Şimdi o kardeşimiz diyormuş ki: “Tamamen tasavvuf, Kur'ân âyetleri, onlardan bahsediyor ve çok güzel yorumluyor ama dediklerini herkes anlamıyor. Anlamaması da çok normaldir. Çünkü dediklerini de kimse bilmiyor.” Vay be! Bunları idrak eden, demek ki bizim dışımızda insanlar da var. Allah razı olsun. O kardeşimizi çok sevdik. Bunu söyleyen Nakşibendî talebelerinden olan o kardeşimize teşekkür ediyoruz Allahû Tealâ’nın huzurunda. Teşhisleri doğru, güzel! Onu seviyoruz, selam ediyoruz.

- Nakşibendî dergâhlarında sohbet yaparken, bahsediyoruz.
 
Çok güzel şeyler işitiyoruz. Allah razı olsun bu kardeşimizden.

- Çalıştığı için gelemedi. Evde sürekli dinliyoruz.
 
Sevgili kardeşlerim! Hamdederiz ki; şuanda miilyonlarca kişi bizi dinliyor. İnceledikleri zaman da bütün söylediklerimizin, istisnasız bütün söylediklerimizin, tam Kur'ân âyetleri olduğunu net olarak idrak ediyorlar. Kendimizden hiçbir şey karıştırmadığımızı çok iyi biliyorlar. Biz sadece, Allah'ın Kur'ân’nı söyleriz ve Peygamber Efendimiz (S.A.V)’e  %100 en kalpten dizaynda bağlıyız. O’nun ne hadîslerinden, ne Kur'ân-ı Kerim’inden asla sapma yapmayız. Zaten kendi söylediği bir söz var. Diyor ki: “Benim hadîslerim tartışılacaktır. Kur'ân’a bakın.” Hangi hadîsi bize getirirlerse Kur'ân’a bakıyoruz. O kadar çok uydurma hadîsle karşılaştık ki sevgili kardeşlerim, ne yazık ki insanlar Kur'ân-ı Kerim’i bırakmışlar, o uydurma hadîslere kanmışlar. En kötüsü, bunların arasındaki en kötüsü, en korkuncu; İslâm’ın 5 şartına dâhil olan o uydurma hadîs!

İslâm, 5 şarttan ibaret değildir. İslâm’ın 7 şartı vardır sevgili kardeşlerim. 5 şartın ötesinde, Allah'a ulaşmayı dilemek 6. şart, zikir 7. şarttır.

- Canımız, her şeyimiz Efendimiz! Sizi çok seviyoruz.

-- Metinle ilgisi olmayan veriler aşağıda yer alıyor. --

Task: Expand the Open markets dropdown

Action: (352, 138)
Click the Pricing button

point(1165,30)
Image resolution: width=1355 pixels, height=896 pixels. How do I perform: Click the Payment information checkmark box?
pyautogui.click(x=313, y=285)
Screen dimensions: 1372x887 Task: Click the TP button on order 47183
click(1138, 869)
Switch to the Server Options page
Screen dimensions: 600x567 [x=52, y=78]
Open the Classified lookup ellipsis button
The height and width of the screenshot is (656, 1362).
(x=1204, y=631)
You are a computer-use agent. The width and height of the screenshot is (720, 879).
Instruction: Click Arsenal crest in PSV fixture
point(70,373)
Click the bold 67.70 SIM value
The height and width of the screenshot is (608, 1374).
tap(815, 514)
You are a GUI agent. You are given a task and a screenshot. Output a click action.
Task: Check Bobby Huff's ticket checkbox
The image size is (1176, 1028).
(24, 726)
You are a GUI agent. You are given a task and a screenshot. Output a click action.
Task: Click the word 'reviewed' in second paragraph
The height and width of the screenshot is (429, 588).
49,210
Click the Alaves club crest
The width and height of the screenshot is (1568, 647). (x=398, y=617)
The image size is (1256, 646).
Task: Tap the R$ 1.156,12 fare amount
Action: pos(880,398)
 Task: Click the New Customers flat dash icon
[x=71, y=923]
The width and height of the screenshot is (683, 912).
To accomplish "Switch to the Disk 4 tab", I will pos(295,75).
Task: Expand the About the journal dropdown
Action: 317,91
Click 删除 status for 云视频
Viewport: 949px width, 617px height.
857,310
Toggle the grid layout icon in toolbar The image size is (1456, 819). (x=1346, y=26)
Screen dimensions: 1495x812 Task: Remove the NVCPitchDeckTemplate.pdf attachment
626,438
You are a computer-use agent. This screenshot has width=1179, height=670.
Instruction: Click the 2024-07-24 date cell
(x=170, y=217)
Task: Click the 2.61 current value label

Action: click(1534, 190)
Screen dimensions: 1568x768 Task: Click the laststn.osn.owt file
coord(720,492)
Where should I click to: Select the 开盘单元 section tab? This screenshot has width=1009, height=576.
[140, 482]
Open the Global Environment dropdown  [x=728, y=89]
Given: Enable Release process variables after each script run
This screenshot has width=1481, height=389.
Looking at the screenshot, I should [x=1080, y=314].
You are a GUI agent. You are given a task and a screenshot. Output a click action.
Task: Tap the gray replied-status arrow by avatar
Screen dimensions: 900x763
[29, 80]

O mübarek ellerinizi benim için de Allah'a uzatıp, yardım dileyiniz.
 
Senin için de dua edeceğiz inşaallah.
 
Allah razı olsun evlâdım.

-Efendim! Başımızın üstünde yeriniz var. Sizi çok seviyorum.
 
Biz de hepinizi çok seviyoruz yavrum.